Things to do >>
[A] In the blog post below about riding a bicycle through a pharmacy drive-thru, why does the writer find the "safety and liability issues" explanation curious? Answer in one to three sentences.
[B] Continue the blog post about riding a bicycle through a pharmacy drive-thru from the point where it ends.

*** Text provided ***

Saturday, May 1, 2010

Bikes Unsafe in Drive-Thrus, Really?


Last Monday, 4/26/2010, in the evening after work I rode over through the drive-thru at my nearby Walgreens on The Roadley and dropped off a prescription for my wife. Around 7:30 that same evening I rode back through the drive-thru again to pick it up and, well, here's the description of what happened as it appeared in the message I sent to Walgreens via their corporate web site:

For several years I have ridden my bicycle through the drive-thru at my local Walgreens. The most any of the pharmacists or clerks have ever said is "you be careful out there." Today, however, when I pedaled in to pick up a prescription I was told the next time I came to pick up a prescription on my bike I needed to park it and come into the store. (Nothing was said to me when I pedaled in to drop off the prescription just a half an hour before.) I was further informed it had to do with "safety and liability issues." I find this curious, because I don't know of a single instance of a bicycle/car accident in a drive-thru, much less a business being sued on account of it. There is no posting about "No Bicycles in the Drive-Thru Lane" at this Walgreens. I would think that your company would be at the forefront of promoting the healthy lifestyle of bicycling. Furthermore, in Arizona “a person riding a bicycle on a roadway or on a shoulder adjoining a roadway is granted all of the rights and is subject to all of the duties applicable to the driver of a vehicle” (Arizona Revised Statutes Section 28-812). If I have all the rights of a vehicle out on the road, why would I not have those same rights in your drive-thru lane? I have not been prohibited from using my bike in the drive-thru lanes at six different businesses in my area, including my bank. Could you tell me what the corporate policy is regarding this issue?

*** End of Text provided ***
*** Material supplied ***

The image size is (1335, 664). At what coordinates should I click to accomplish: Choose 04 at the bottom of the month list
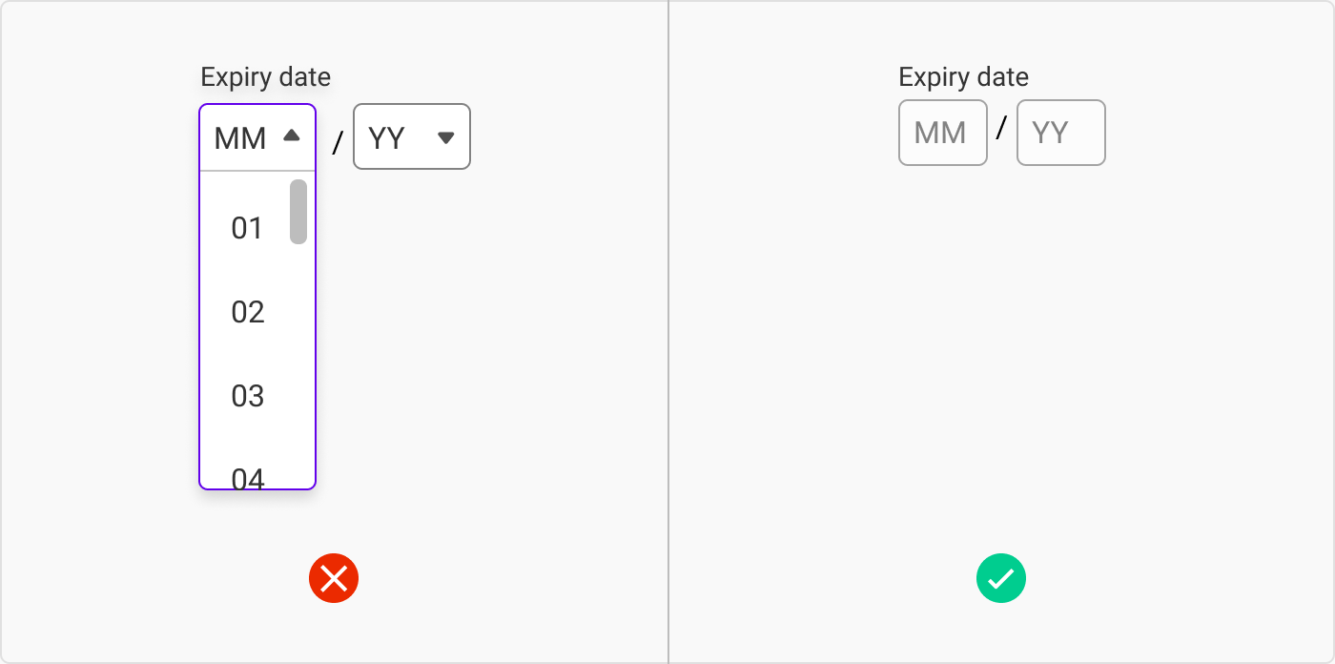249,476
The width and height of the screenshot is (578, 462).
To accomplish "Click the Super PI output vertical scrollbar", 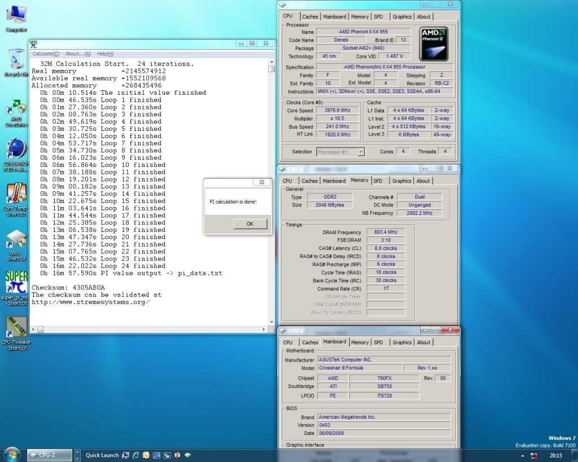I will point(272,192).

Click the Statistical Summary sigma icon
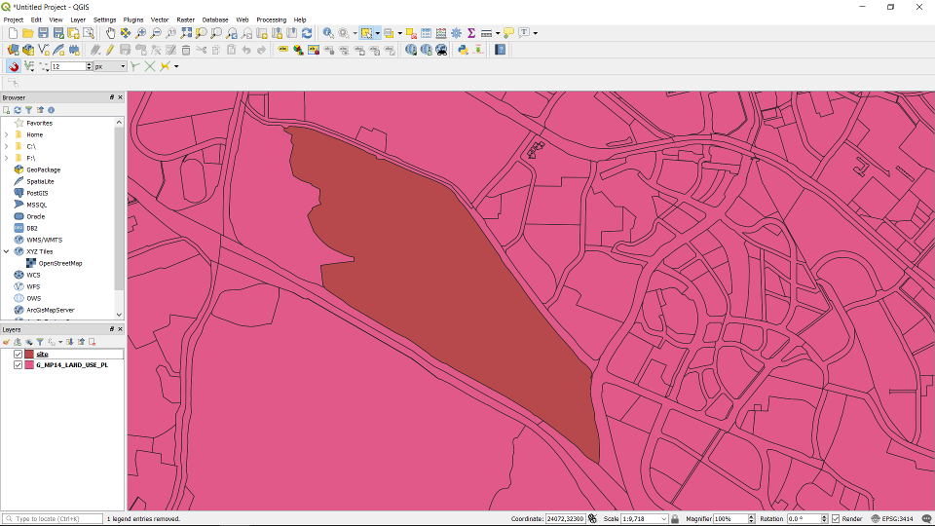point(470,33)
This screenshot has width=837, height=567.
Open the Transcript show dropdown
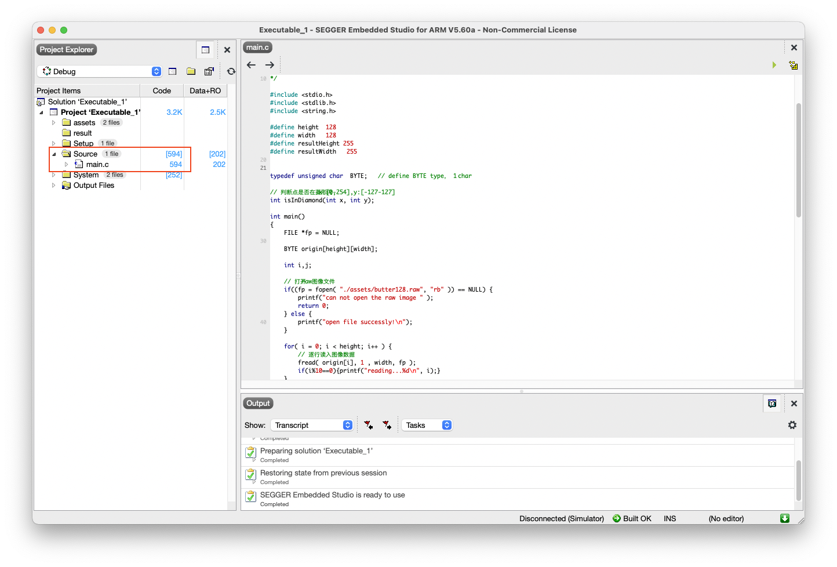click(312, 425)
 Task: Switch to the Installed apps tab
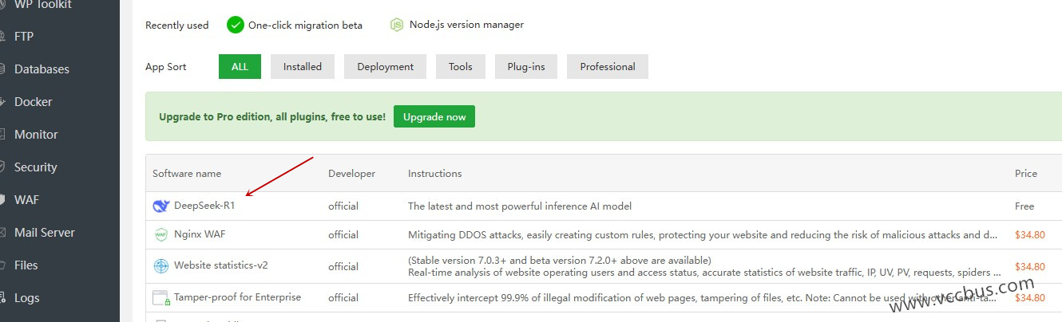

*** End of Material supplied ***

Per-task outputs >>
[A] The writer finds it curious because they don't know of a single bicycle/car accident in a drive-thru, much less a business being sued because of one.

[B]
On Thursday evening, 4/29/2010, I received a phone call from the manager of that Walgreens store. He said the note had been passed on to him by corporate. He said he did not see anything wrong with my riding my bike through their drive through lane, and he would inform the rest of his staff of that. He explained he thought it was a concern for my safety, but he added that I had made some good points in my message and maybe his staff was being overly concerned.

He added that he hoped I would take regular safety precautions such as having lights on my bike, and I assured him I always wear a helmet and have a taillight and two headlights on that particular bike.

He went on to say he had been unable get a reply from his corporate office concerning company policy of bicycles in drive-thru lanes, but said his understanding was a business could prohibit bikes from using drive-thrus just as they could prohibit pedestrians from using them.

I told him my understanding was an Arizona business could refuse service to anybody they chose, for no reason at all. I added that I didn't believe that would be very smart customer service, and I did not think they were exposed to any additional legal liability by the presence of my bicycle in their drive-thru. He agreed.

My wife thinks I'm a troublemaker, what do y'all think?

2 comments:

  1. I think your a troublemaker to, my kind of trouble maker!!! Way to go!!